_Work to be completed_.
All records are to be reproduced verbatim, with images omitted.

(Excerpts from a dataset)
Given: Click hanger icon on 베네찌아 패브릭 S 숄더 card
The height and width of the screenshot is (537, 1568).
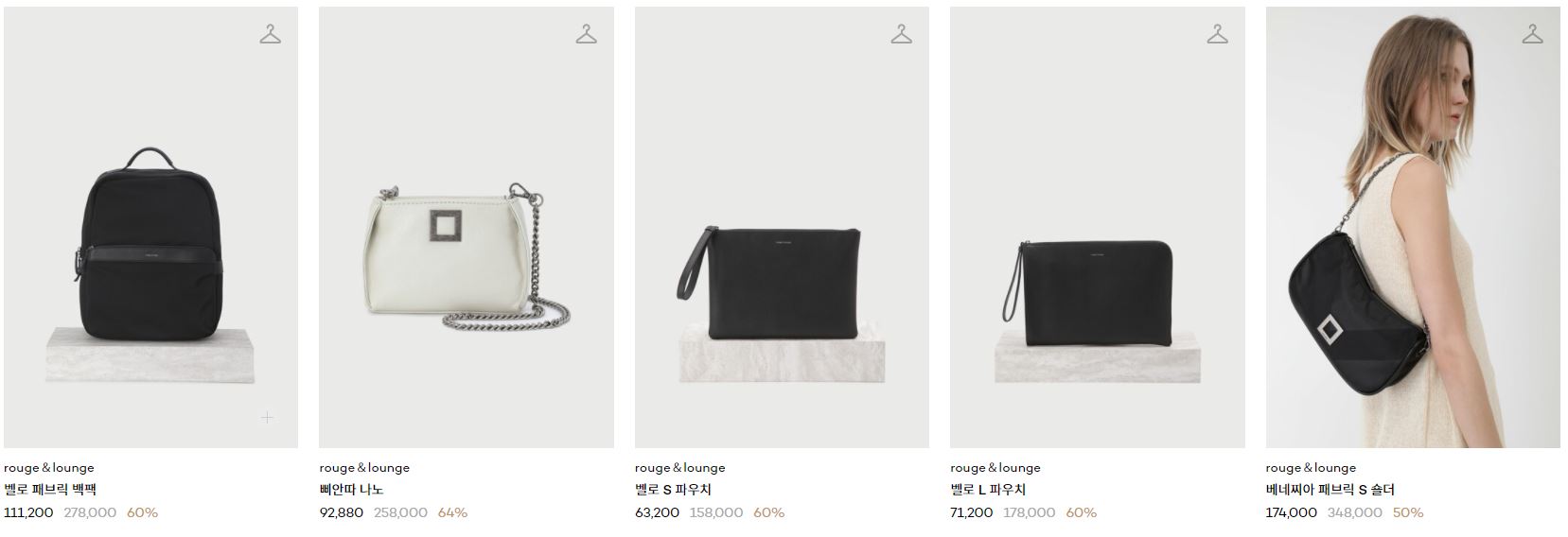Looking at the screenshot, I should 1532,34.
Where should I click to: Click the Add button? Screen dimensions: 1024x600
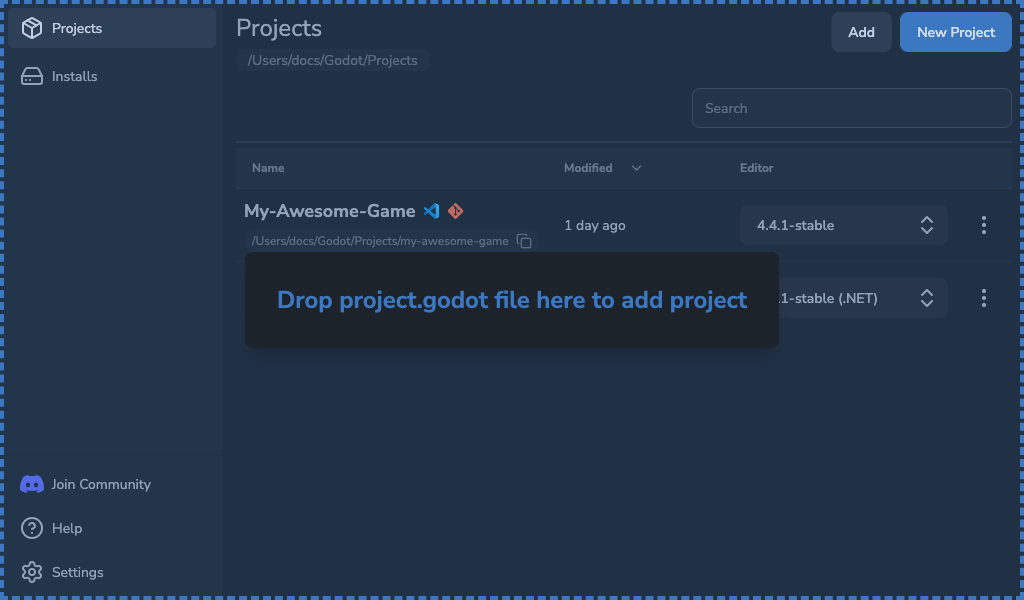[x=861, y=32]
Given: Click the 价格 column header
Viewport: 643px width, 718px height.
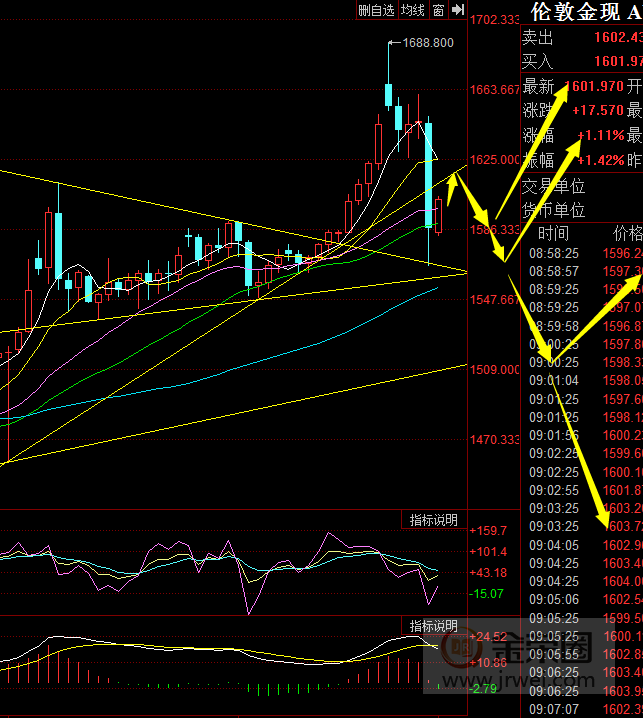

_Solution to the problem_.
Given: Click hanger icon on 베네찌아 패브릭 S 숄더 card
The height and width of the screenshot is (537, 1568).
Looking at the screenshot, I should 1532,34.
Where should I click to: Click the Add button? Screen dimensions: 1024x600
[x=861, y=32]
Given: Click the 价格 column header
Viewport: 643px width, 718px height.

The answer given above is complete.